Ethnography of the University / Ethnography of the University: Focus on Diversity 2021 / Undergraduate Ethnography

Digestible Diversity, By Isabella Gillard (Ethnography of the University 2021: Focus on Diversity)

This blog post was part of the coursework for the Ethnographic Practicum course, “Ethnography of the University 2021: Focus on Diversity.” It was originally posted in the category “On Being Included.”

A common theme that arose from my interviews was a discrepancy between the campus food presented and labelled as ethnic food and the original dish. Nadia confided to me that the “Indian food” (which she put air quotes around) served in the Victoria college dining hall wasn’t “real”: the butter chicken curry was watery and an alarming orange colour that tasted like a “microwaveable meal.” In a similar sentiment, Helen told me she quickly realized in her first year that the Chinese food in the New College dining hall was “fake” and if she wanted authentic Chinese food she would need to trek to Chinatown. Viv informed me that the ethnic food failed to live up to her expectations and that of her international friends because they were “watered down versions” of the real deal. In other words, “Westernized versions” were bland because they did not utilize the necessary spices and ingredients to recreate the original dish. Melia put it succinctly when she said campus catering companies were “trying to cook food from other cultures by using white ingredients.” Applying Sara Ahmed’s concept of “digestible difference” I argue that these Westernized versions of cultural dishes represent a stripped version of diversity that is more palatable to white students, who may not have been exposed to ethnic food before (Ahmed, 2012, 204). This reveals a normative student who is catered to by the institution, and both the institution and this ideal white student can only stomach so much difference before it becomes “indigestible” (Ahmed, 2012, 204).  In other words, diversity is delicious and exciting but if it becomes too spicy then it must be watered down to suit a white palate, even if this sacrifices the authenticity.

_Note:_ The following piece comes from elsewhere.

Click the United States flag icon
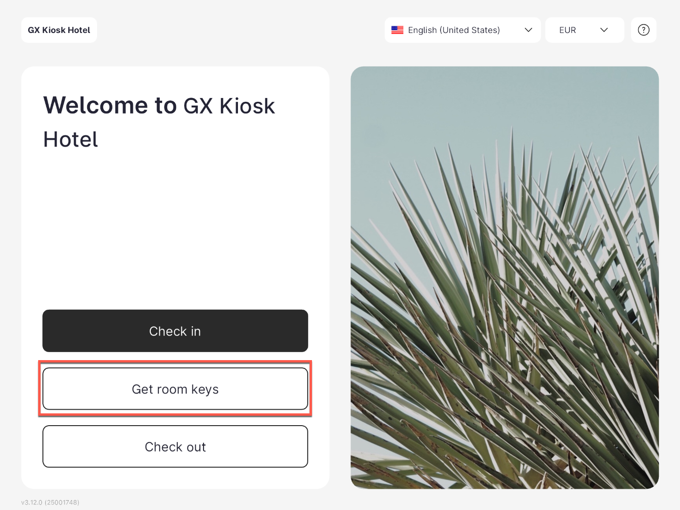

It became clear to me that there is an ideal student who feels more comfortable in the dining hall and is satisfied by the food. In other words, they feel at home on campus. These students tend to be white and grew up in Canada or other Western countries, such as Danni or Rebecca who I interviewed. Neither of them had grown up eating ethnic food because they were from small towns in Ontario, therefore they enjoyed the dining hall ethnic food because it was different from what they usually ate at home. At the time they didn’t know what authentic ethnic food was supposed to taste like, so they accepted the dining hall versions as the real deal. It wasn’t until they became friends with international students that they learned the food wasn’t representative, but although this was disconcerting, they continued to eat the Westernized versions because it was tasty without being too spicy. This process of “stranger making” constructed an institutional space through food where white students felt more at home because they were assumed to be the norm and thus their tastes were prioritized and catered for (Ahmed, 2012, 3). On the other hand, international students like Helen felt like they had to “eat in a Canadian way” to fit in, even though it made them feel more homesick in the process.